__OBJECTIVE 1__.
Answer these questions about the excerpt on men's work and the church below, one answer per line:
(a) Which book does the writer say they have not yet read?
(b) What work were the men Jesus called to follow him engaged in?
(c) What does Jesus use fishing as a metaphor for?

__TEXT EXTRACT__.
And because church is the one place where authority over these men may still exist, and because they have little practice submitting to legitimate authority or accepting rebuke and criticism from anyone above them, the minute the leaders of that church makes a ruling they don't like, they cast it off and do one (or all) of three things: gather a little clique of fellow dissenters around themselves to complain about and to the authorities, go start their own separate sect where they themselves call the shots (home church, anyone?), or march off to some church down the road that won't tell them what to do. (I am not making this up. I'd go so far as to call it a predictable pattern.) In other words, for some men, working outside of the home for a boss could be the crucial part of character formation that teaches them what it actually means to have a master in heaven and to live accordingly.
Lastly, I'm no historian, but I am quite sure there were plenty of men, even in the early church, who were employed by others and were doing God-honoring work out in the world, without wife and children alongside them throughout the day. There were teachers and tent makers, jesters and judges. Take the fishermen Jesus called to follow him. They were engaged in work that necessitated leaving home, and it wasn't exactly family-friendly work either, but Jesus uses fishing as a metaphor for reaching lost souls, and the disciples clearly continued in their work even after the resurrection without being rebuked for falling short of the ideal.
Then, as now, there were many ways to make a living, and then, as now, each kind of living must have come with its own set of practical, financial, and spiritual benefits and drawbacks. I wish the book had presented more of a call to faithfulness suited to the post-industrial century into which we were born rather than calling us to the faithfulness that requires the pre-technological underpinninings of a society that has largely passed away.
To be fair, I have not yet read Man of the House, so Wiley may very well have made the careful qualifications and caveats that seem to be missing from what he says here. But without them, this book, though valuable in many respects, concerns me in how it may work itself out in the lives of those who read it.

__OBJECTIVE 2__.
Reproduce the entries below verbatim, everything from the line containing "Click the mission" down to the last entry.

__SOURCE RECORDS__.
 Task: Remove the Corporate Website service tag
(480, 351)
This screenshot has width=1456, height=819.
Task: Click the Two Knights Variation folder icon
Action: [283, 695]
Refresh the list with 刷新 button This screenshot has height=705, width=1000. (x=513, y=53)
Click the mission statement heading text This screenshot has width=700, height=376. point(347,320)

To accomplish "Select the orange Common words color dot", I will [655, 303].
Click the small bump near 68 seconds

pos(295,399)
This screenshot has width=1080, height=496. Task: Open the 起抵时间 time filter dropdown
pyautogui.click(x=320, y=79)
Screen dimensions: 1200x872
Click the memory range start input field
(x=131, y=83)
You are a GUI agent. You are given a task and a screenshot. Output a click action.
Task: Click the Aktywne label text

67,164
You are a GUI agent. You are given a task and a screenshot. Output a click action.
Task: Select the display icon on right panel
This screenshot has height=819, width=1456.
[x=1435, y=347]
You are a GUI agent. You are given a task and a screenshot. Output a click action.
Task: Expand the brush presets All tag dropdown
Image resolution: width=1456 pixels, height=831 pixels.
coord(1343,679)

__EXERCISE RESULT 1__.
(a) Man of the House
(b) Fishing
(c) Reaching lost souls

__EXERCISE RESULT 2__.
Click the mission statement heading text This screenshot has width=700, height=376. point(347,320)

To accomplish "Select the orange Common words color dot", I will [655, 303].
Click the small bump near 68 seconds

pos(295,399)
This screenshot has width=1080, height=496. Task: Open the 起抵时间 time filter dropdown
pyautogui.click(x=320, y=79)
Screen dimensions: 1200x872
Click the memory range start input field
(x=131, y=83)
You are a GUI agent. You are given a task and a screenshot. Output a click action.
Task: Click the Aktywne label text

67,164
You are a GUI agent. You are given a task and a screenshot. Output a click action.
Task: Select the display icon on right panel
This screenshot has height=819, width=1456.
[x=1435, y=347]
You are a GUI agent. You are given a task and a screenshot. Output a click action.
Task: Expand the brush presets All tag dropdown
Image resolution: width=1456 pixels, height=831 pixels.
coord(1343,679)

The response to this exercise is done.